Member of the British Parliament for Wycombe
- In office 1786–1802

Personal details
- Born: 6 December 1765 London, England
- Died: 15 November 1809 (aged 43)
- Spouse: Maria Arabella Gifford Maddock
- Parents: William Petty, 2nd Earl of Shelburne (father); Lady Sophia Carteret (mother);

= John Petty, 2nd Marquess of Lansdowne =

British politician

John Henry Petty, 2nd Marquess of Lansdowne (6 December 1765 – 15 November 1809), known as Earl Wycombe between 1784 and 1805, was a British Whig politician who in Ireland was suspected of complicity in a republican conspiracy.

In 1786, his father, the former British Prime Minister Lord Shelbourne, secured him an English seat in the House of Commons. After witnessing revolutionary events in Paris, he began to establish an independent reputation as a friend of reform, critical of the war with France and of the suppression of democratic agitation at home. In 1797 he repaired to his father's estates in Ireland where his political associations brought him under government surveillance.

> **Task instructions**: Continue the passage about John Petty, 2nd Marquess of Lansdowne, picking up after its last sentence.

> **Data listing**:
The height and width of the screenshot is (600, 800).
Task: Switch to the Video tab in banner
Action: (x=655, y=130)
...
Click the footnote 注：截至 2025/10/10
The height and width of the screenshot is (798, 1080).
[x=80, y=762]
---
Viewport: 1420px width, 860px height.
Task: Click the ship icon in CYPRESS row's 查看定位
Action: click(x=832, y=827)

> **Response for this exercise**:
After the United Irish rebellion of 1798, he was seen in the company of Robert Emmet and his confederates and was suspected by the Irish administration of being party to his plans in 1803 for a rising in Dublin. Assured of his liberty by the Irish Chief Secretary, William Wickham, who privately confessed to his own sympathy for Emmet and his cause, Petty retired in ill health to England where, in possession of his father's title Marquess of Lansdowne, he died aged 43.

==Early life==

Petty was born in London, the eldest son of William Petty, 2nd Earl of Shelburne, and Lady Sophia Carteret, daughter of John Carteret, 2nd Earl Granville. He was baptised on the day of his birth at St George's, Hanover Square in Mayfair.

==Disaffected Whig MP==
His father was the British Prime Minister who in 1782 acknowledged the independence of the Irish Parliament, and the independence of the United States in 1783. His father fell out of favour after this, but was elevated as Marquess of Lansdowne in 1784.

Petty was educated at Christ Church, Oxford, matriculating in 1783 aged 17, graduating M.A. in 1785.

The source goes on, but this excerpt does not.